### Questions on the material
1. Answer these questions using the polio passage, one line each:
(a) When was routine polio vaccination introduced in the UK?
(b) How long after infection can the flu-like illness start?
(c) What is the name for polio symptoms that come back or worsen many decades later?
2. From the polio passage, list every long-term problem it says may need long-term treatment and support.
3. Carry on the polio passage, picking up after its final sentence.

### Reading passage
Polio is a serious viral infection that used to be common in the UK and worldwide. It's rare nowadays because it can be prevented with vaccination.
Most people with polio don't have any symptoms and won't know they're infected.
But for some people, the polio virus causes temporary or permanent paralysis, which can be life threatening.
Cases of polio in the UK fell dramatically when routine vaccination was introduced in the mid-1950s.
There hasn't been a case of polio caught in the UK since the mid-80s. But the infection is still found in some parts of the world, and there remains a very small risk it could be brought back to the UK.
There's no cure for polio, so it's important to make sure that you and your children are fully vaccinated against it.
Most people with polio won't have any symptoms and will fight off the infection without even realising they were infected.
A small number of people will experience a flu-like illness 3 to 21 days after they're infected.
Symptoms can include:
- a high temperature (fever) of 38C (100.4F) or above
- a sore throat
- a headache
- abdominal (tummy) pain
- aching muscles
- feeling and being sick
These symptoms will usually pass within about a week.
In a small number of cases, the polio virus attacks the nerves in the spine and base of the brain. This can cause paralysis, usually in the legs, that develops over hours or days.
The paralysis isn't usually permanent, and movement will often slowly return over the next few weeks and months.
But some people are left with persistent problems. If the breathing muscles are affected, it can be life threatening.
Although polio often passes quickly without causing any other problems, it can sometimes lead to persistent or lifelong difficulties.
A few people with the infection will have some degree of permanent paralysis, and others may be left with problems that require long-term treatment and support.
These can include:
- muscle weakness
- shrinking of the muscles (atrophy)
- tight joints (contractures)
- deformities, such as twisted feet or legs
There's also a chance that someone who's had polio in the past will develop similar symptoms again, or worsening of their existing symptoms, many decades later. This is known as post-polio syndrome.

### Data segment

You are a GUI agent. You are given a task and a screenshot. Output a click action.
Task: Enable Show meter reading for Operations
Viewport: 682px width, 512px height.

### Results
1.
(a) In the mid-1950s.
(b) 3 to 21 days after infection.
(c) Post-polio syndrome.

2.
- Muscle weakness
- Shrinking of the muscles (atrophy)
- Tight joints (contractures)
- Deformities, such as twisted feet or legs

3.
You can become infected with the polio virus if you come into contact with the poo (faeces) of someone with the infection, or with the droplets launched into the air when they cough or sneeze.
You can also get the infection from food or water that's been contaminated with infected poo or droplets.
If the virus gets into your mouth, it travels to your throat and bowels, where it starts to multiply. In some cases, it can also get into the bloodstream and spread to the nervous system.
The virus can be spread by someone with the infection from about a week before any symptoms develop, until several weeks afterwards. Infected people who don't have any symptoms can still pass polio on to others.
There have been rare cases where polio has been caused by being vaccinated with a live version of the polio virus.
This is no longer a risk in the UK because the vaccine used nowadays contains an inactive version of the virus.
As a result of routine vaccination programmes, polio has been largely wiped out in most parts of the world. This includes Europe and the Americas.
But polio is still a significant problem in some countries.
You can use the country guide on the Travel Health Pro website to check if there's a risk of getting polio in a country you plan to visit.
There's currently no cure for polio. Treatment focuses on supporting bodily functions and reducing the risk of long-term problems while the body fights off the infection.
This can include bed rest in hospital, painkillers, breathing support and regular stretches or exercises to prevent problems with the muscles and joints.
If you're left with long-term problems as a result of a polio infection, you'll probably need ongoing treatment and support.
This may include physiotherapy to help with any movement problems, devices such as splints and braces to support weak limbs or joints, occupational therapy to help you adapt to any difficulties, and possibly surgery to correct any deformities.
The polio vaccination is offered as part of the NHS routine childhood vaccination programme.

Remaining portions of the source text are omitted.